Keep every line in which "agent" occurs and drop the rest of the data.

------------------------------------------------

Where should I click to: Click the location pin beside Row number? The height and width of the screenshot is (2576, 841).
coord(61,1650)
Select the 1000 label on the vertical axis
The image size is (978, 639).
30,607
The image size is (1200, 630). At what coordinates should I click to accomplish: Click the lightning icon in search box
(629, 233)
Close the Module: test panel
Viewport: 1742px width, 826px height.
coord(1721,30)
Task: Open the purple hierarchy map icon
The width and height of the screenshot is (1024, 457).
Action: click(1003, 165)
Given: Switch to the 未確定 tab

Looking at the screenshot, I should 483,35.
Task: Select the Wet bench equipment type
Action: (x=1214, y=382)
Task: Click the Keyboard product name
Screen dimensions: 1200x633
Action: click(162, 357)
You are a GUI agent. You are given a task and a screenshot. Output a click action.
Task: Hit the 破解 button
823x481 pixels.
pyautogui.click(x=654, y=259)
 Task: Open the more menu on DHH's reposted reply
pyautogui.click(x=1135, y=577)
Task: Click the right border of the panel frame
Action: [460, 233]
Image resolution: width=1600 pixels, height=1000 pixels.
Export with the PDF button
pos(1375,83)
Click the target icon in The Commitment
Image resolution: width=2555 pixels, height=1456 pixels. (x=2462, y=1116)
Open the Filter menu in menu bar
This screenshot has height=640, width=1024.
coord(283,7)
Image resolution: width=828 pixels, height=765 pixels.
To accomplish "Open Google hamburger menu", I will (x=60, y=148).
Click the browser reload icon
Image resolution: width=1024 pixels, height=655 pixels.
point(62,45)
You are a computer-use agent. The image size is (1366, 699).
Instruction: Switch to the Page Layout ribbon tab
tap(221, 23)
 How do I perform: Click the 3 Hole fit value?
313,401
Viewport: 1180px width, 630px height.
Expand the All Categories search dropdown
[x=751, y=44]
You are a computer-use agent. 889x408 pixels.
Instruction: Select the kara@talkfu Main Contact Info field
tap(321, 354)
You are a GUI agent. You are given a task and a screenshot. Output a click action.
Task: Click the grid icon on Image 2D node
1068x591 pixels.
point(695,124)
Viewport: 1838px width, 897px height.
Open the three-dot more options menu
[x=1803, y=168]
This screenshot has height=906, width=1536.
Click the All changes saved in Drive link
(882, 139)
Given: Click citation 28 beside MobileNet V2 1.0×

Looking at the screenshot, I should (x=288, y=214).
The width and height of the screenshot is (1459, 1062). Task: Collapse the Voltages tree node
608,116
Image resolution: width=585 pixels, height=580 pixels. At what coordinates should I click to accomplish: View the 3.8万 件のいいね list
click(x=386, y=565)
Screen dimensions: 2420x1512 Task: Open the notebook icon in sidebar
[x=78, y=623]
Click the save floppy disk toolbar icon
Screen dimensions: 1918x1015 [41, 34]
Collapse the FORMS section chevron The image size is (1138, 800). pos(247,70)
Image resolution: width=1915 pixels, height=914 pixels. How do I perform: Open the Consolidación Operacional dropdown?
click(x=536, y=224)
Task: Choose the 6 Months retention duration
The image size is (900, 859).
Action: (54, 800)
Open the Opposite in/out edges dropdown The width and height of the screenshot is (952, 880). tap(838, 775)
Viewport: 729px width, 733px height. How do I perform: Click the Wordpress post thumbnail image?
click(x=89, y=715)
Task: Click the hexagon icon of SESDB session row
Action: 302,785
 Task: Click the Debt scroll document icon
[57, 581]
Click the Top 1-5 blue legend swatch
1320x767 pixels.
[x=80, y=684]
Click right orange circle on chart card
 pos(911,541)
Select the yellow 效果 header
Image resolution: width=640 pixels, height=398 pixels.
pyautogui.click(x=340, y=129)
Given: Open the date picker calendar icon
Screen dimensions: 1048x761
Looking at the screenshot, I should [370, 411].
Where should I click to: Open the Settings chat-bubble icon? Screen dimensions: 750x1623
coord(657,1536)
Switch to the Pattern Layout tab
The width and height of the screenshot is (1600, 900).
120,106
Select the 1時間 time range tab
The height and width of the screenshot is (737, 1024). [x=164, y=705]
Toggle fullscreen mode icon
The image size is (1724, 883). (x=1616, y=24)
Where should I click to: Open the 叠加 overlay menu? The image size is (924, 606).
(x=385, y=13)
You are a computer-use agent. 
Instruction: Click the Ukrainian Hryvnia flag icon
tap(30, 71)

------------------------------------------------

* Result of this exercise
You are a GUI agent. You are given a task and a screenshot. Output a click action.
You are a computer-use agent. The image size is (1366, 699).
You are a computer-use agent. 889x408 pixels.
You are a GUI agent. You are given a task and a screenshot. Output a click action.
You are a computer-use agent. 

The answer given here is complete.